Exercise set:
1 – In the Grand Avenue Boxing article, roughly how many dues-paying members does the gym have?
2 – Set down the Grand Avenue Boxing article word for word, from "The boxing club" up to and including "is going pro.".

-- BEGIN Extract provided --

The biggest concern at this point is protecting the building from the rain. Recent downpours have already added to the damage wrought by the fire department’s hoses, and there are fears that more rain might spell the end for the gym.

If Grand Avenue Boxing were to close its doors forever, that loss would be felt throughout the Northwest's boxing community. The gym is known for its hard-nosed, working-class approach to training that helped mold the careers of future champions like Steve “2 Pounds” Forbes and Molly “Fearless” McConnell. And through 2008, owner Fred Ryan helped fund regular Golden Gloves tournaments, until they became too expensive to manage.

The boxing club isn’t done producing contenders: 141-pound fighter Bryan Sanchez, who got his start at Grand Avenue Boxing, is now considered the top amateur in the state, having won three consecutive regional Golden Gloves tourneys and advancing to the quarterfinals of last year's national Golden Gloves. The next step is going pro.

“I’ve been coming here for about five years,” Sanchez says. “I love the old-school feel of it. No heat in the winter. No air conditioning in the summer. People have the same mentality as me: They want to be the best. Nothing was sugar-coated. Some places play patty cake with you. Here it was, ‘Let’s get to work.’ I liked that.”

Bryan Sanchez
Bryan Sanchez Lord Blakely

That mentality is what keeps bringing Sanchez to Grand Avenue Boxing, even after the fire. He’s helping remove destroyed carpets and mop up pools of water, but he’s also continuing his training in the gym’s parking lot. He’s not alone in that dedication: Even though the gym has a relatively small number of dues-paying members (around 15 to 20, according to Ottomano), many more young men from the neighborhood swing by regularly, finding a safe haven amid the punching bags and weights.

“Everybody helps everybody, like a family,” says Sanchez’s coach, who goes by JC. “Not only for people that are fighting and have promising careers, but the little kids who can’t play football and basketball. They’ve got somewhere to go.”

-- END Extract provided --
-- BEGIN Provided data --

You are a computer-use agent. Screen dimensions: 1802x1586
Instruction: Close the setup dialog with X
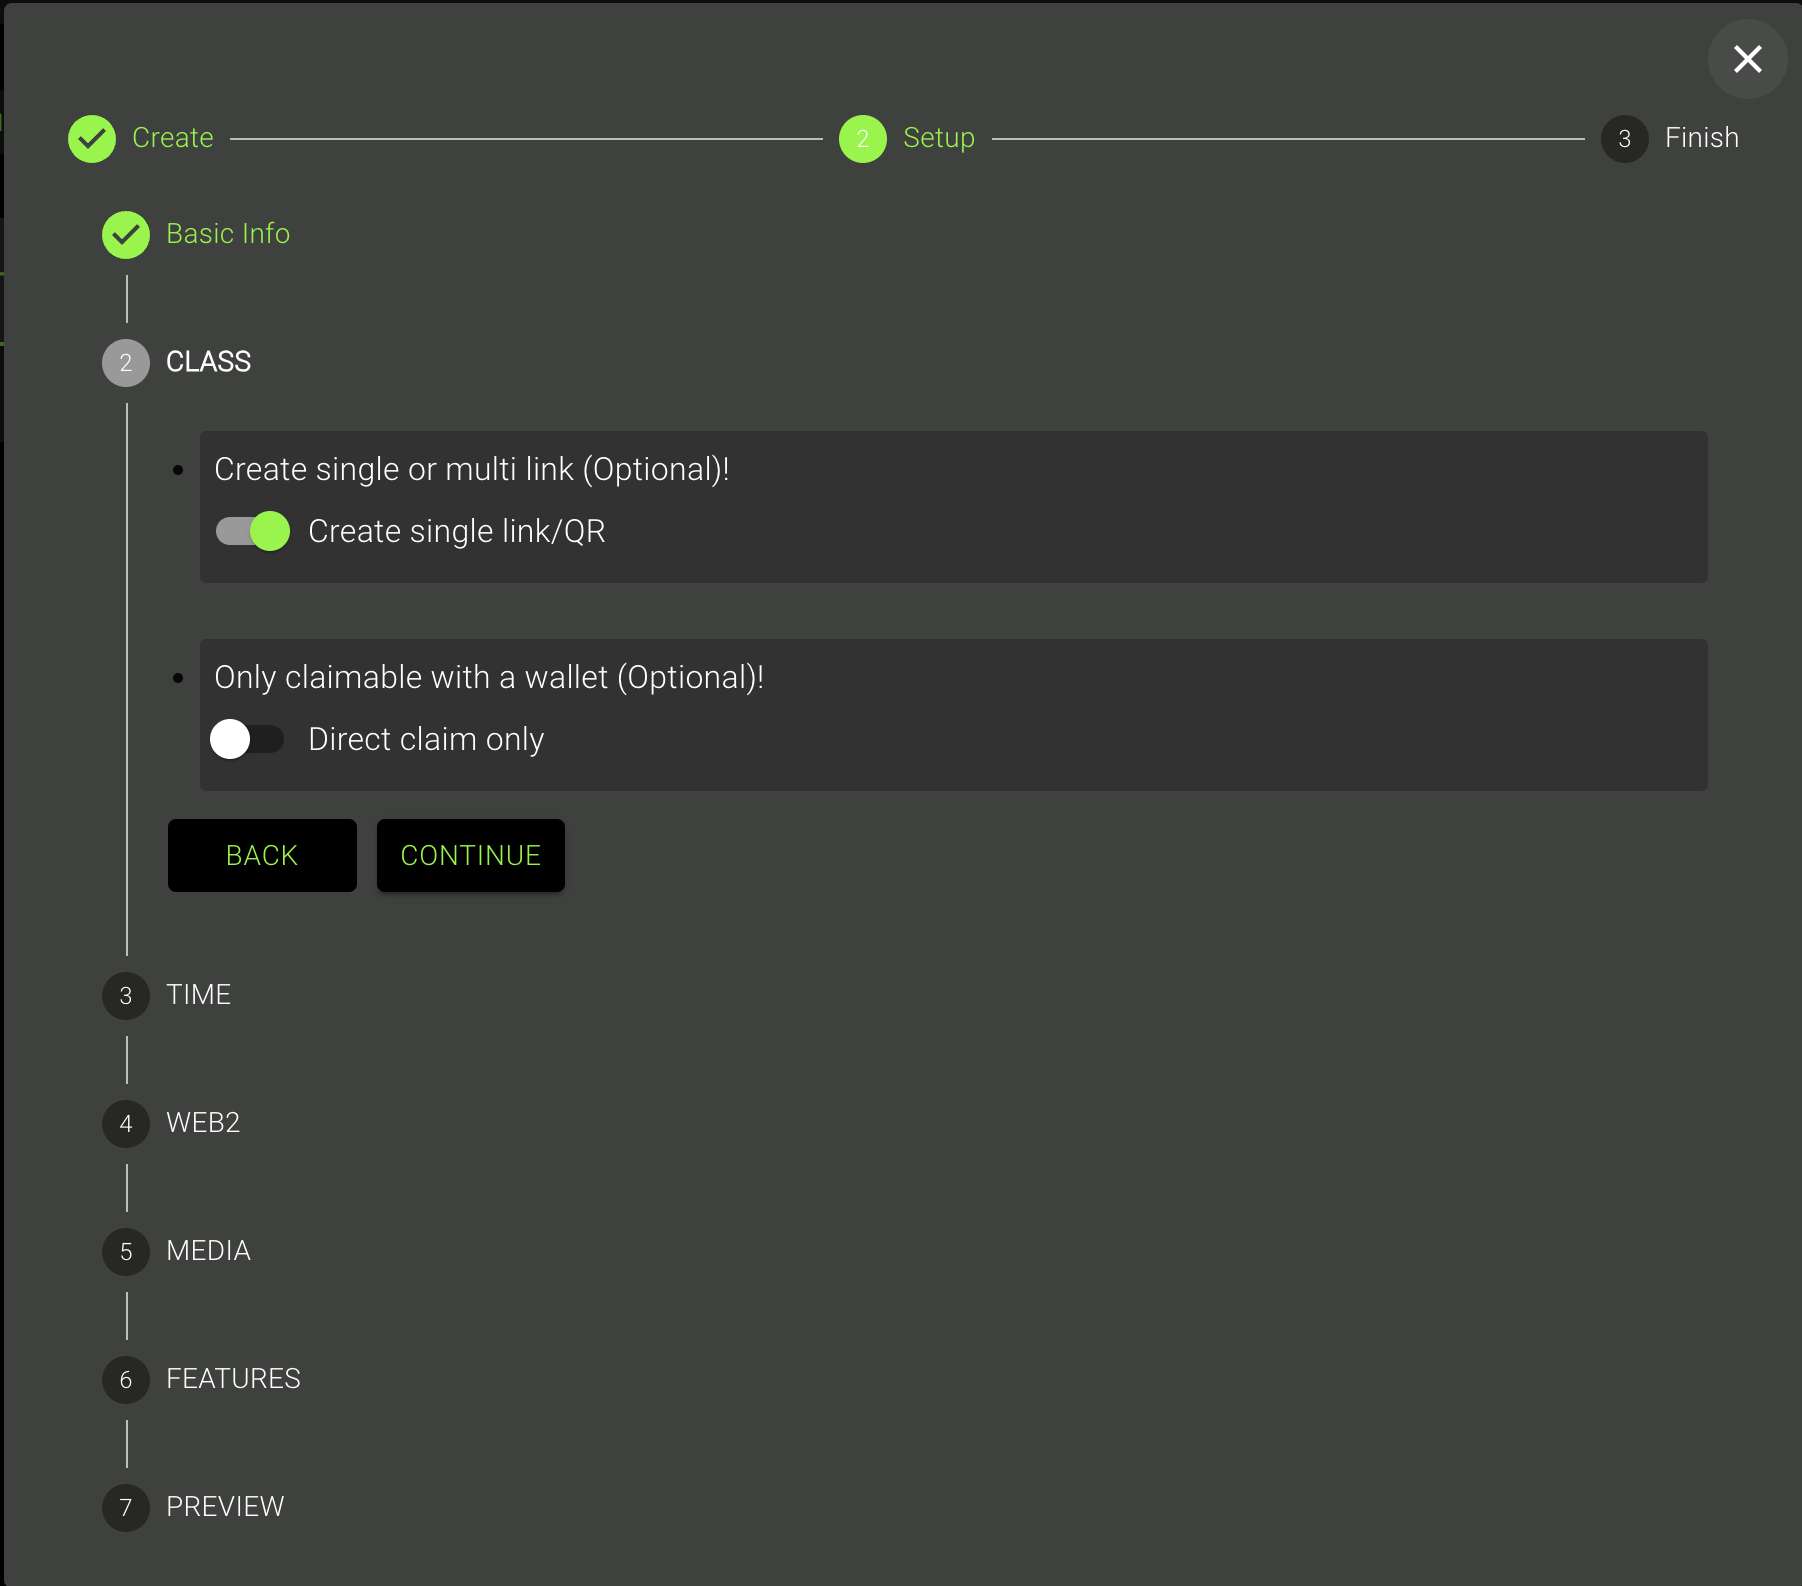point(1747,59)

-- END Provided data --

Outputs for the tasks:
1 – Around 15 to 20.

2 –
The boxing club isn’t done producing contenders: 141-pound fighter Bryan Sanchez, who got his start at Grand Avenue Boxing, is now considered the top amateur in the state, having won three consecutive regional Golden Gloves tourneys and advancing to the quarterfinals of last year's national Golden Gloves. The next step is going pro.